## EXERCISE GOAL
Rewrite everything in the data from the line containing "Task: Click the" down to the line containing "Action: click(x=595, y=410)", replacing "sparkle icon" with "plus icon" and leaving everything else unchanged. Give only those lines, without the pictures.

## LISTED RECORDS
·····

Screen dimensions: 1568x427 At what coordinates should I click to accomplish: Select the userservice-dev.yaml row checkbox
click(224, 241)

·····

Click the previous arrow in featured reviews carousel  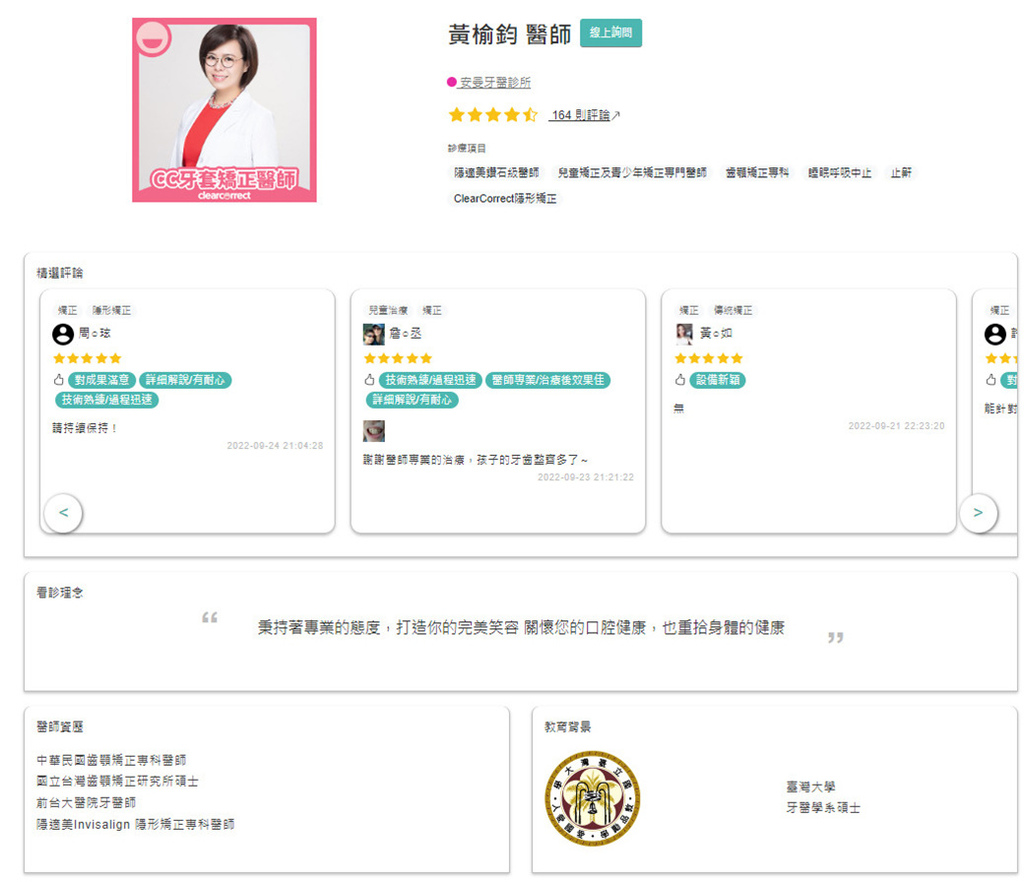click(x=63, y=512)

·····

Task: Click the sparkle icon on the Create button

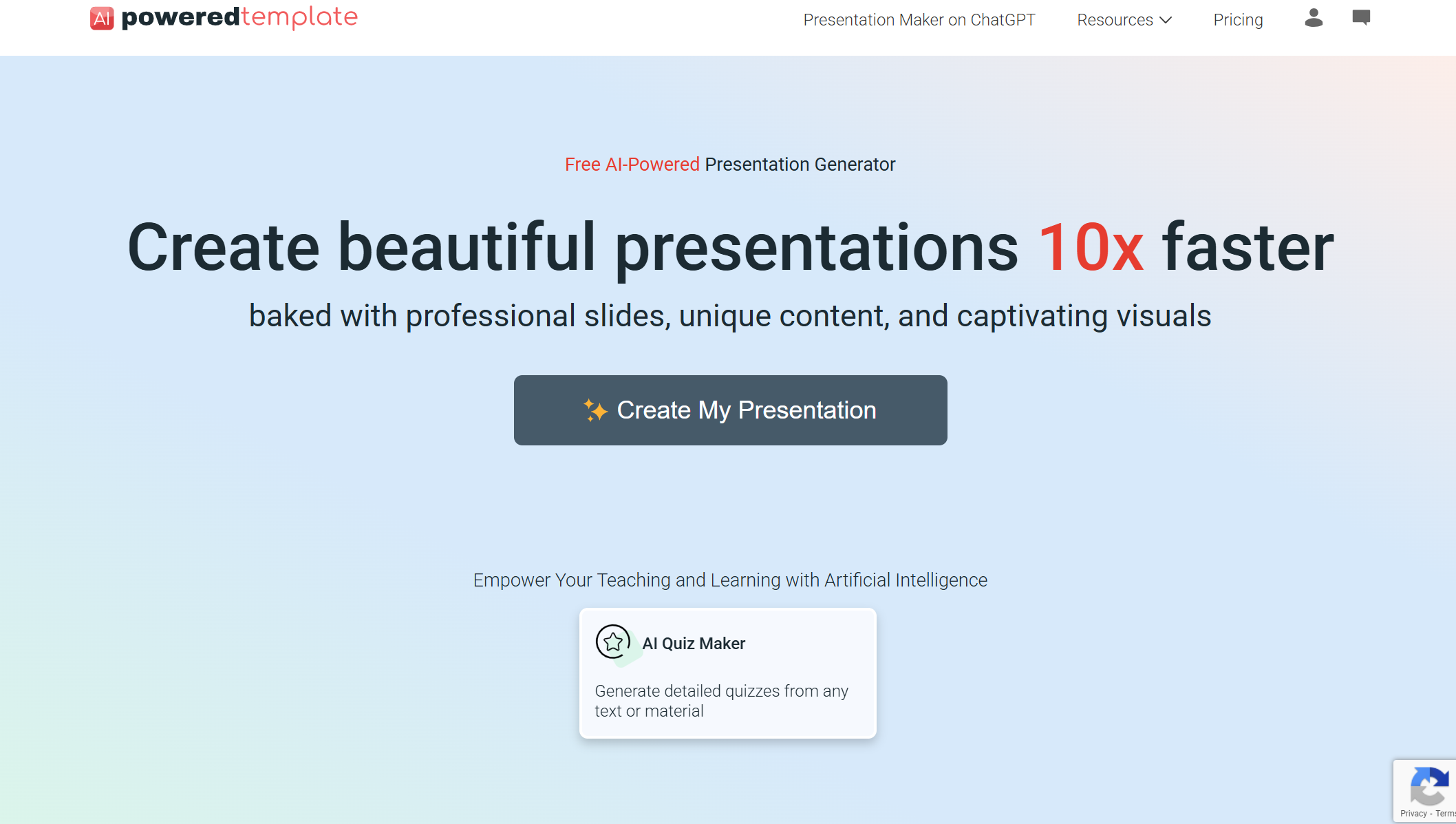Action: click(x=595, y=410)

·····

## SOLUTION FOR THIS EXERCISE
Task: Click the plus icon on the Create button

Action: click(x=595, y=410)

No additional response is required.